Mr. Speaker, Sir, allow me to move an amendment to the amended Motion as put to us by the Senate Majority Leader. I beg to move:- THAT, the Motion be amended by deleting the whole of Clause 4. This is for the following reasons: If you look at our own Constitution, Section 2(5) says that the general rules of international law shall form part of the law of Kenya. If you look at Section 143(4), it says that the immunity of the President under this Article shall not extend to a crime for which the President may be prosecuted under any treaty to which Kenya is party and which prohibits such immunity. Mr. Speaker, Sir, we are climbing the tree from the top. We should climb the tree from the bottom. Even if we pass the Motion as put to us by the Senate Leader of Majority---
Order, Sen. (Dr.) Machage. Is it possible to climb from the top?

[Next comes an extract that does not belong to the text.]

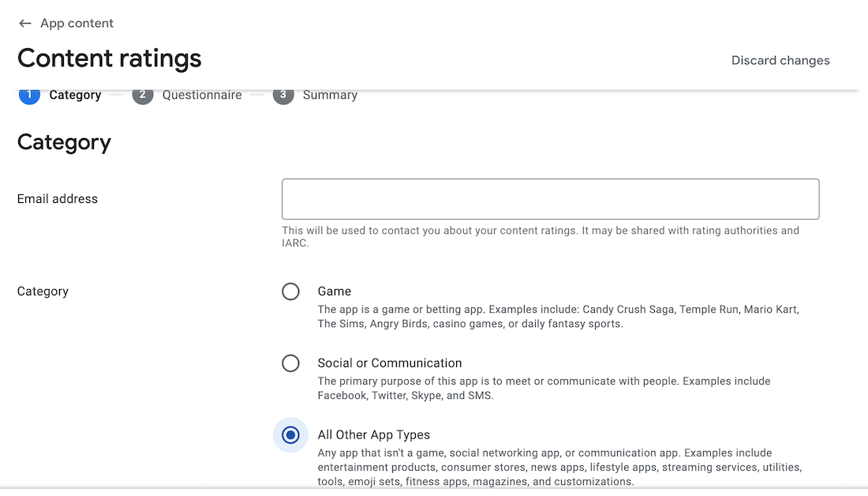
Task: Click the All Other App Types label
Action: (374, 435)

Exactly, because it is not possible. Our own Constitution will still hold our people in The Hague. That is the truth. Whereas we would wish not to punish any Kenyan, what we are doing now is actually adding fuel to the fire that is already burning our two heads. We are irritating the prosecution process at The Hague. We are doing it at the wrong time and let me be quoted later when you will already have made this mistake. Parts 1, 2, 3 and 4 of Section 143 are clear that the President cannot be touched by the court. It is in the computer and it is being read by everybody. Why are we alerting them to this? Why are we putting Hon. Ruto and Hon. Kenyatta into problems by making an unwise move? Why now? Think about it. Think critically about it. Even if we said that we pass this Motion, it would not come into effect until after 12 months from now. What would have happened? I think in this House, there are some people who are pretending that they support the President and the Deputy President but actually they want to burn them. Hon. Ruto and I opposed the draft constitution because of this process and nobody listened. Today, the Seconder of the Motion did not prohibit herself from actually nearly trying to say that Ruto is there by right. The HANSARD can say the truth about it. That is the truth. Let us not propel our two brothers to be convicted because The Hague Court will think that Kenyans are not interested. Let the law follow its course. I beg to move and ask Sen. Hassan to second.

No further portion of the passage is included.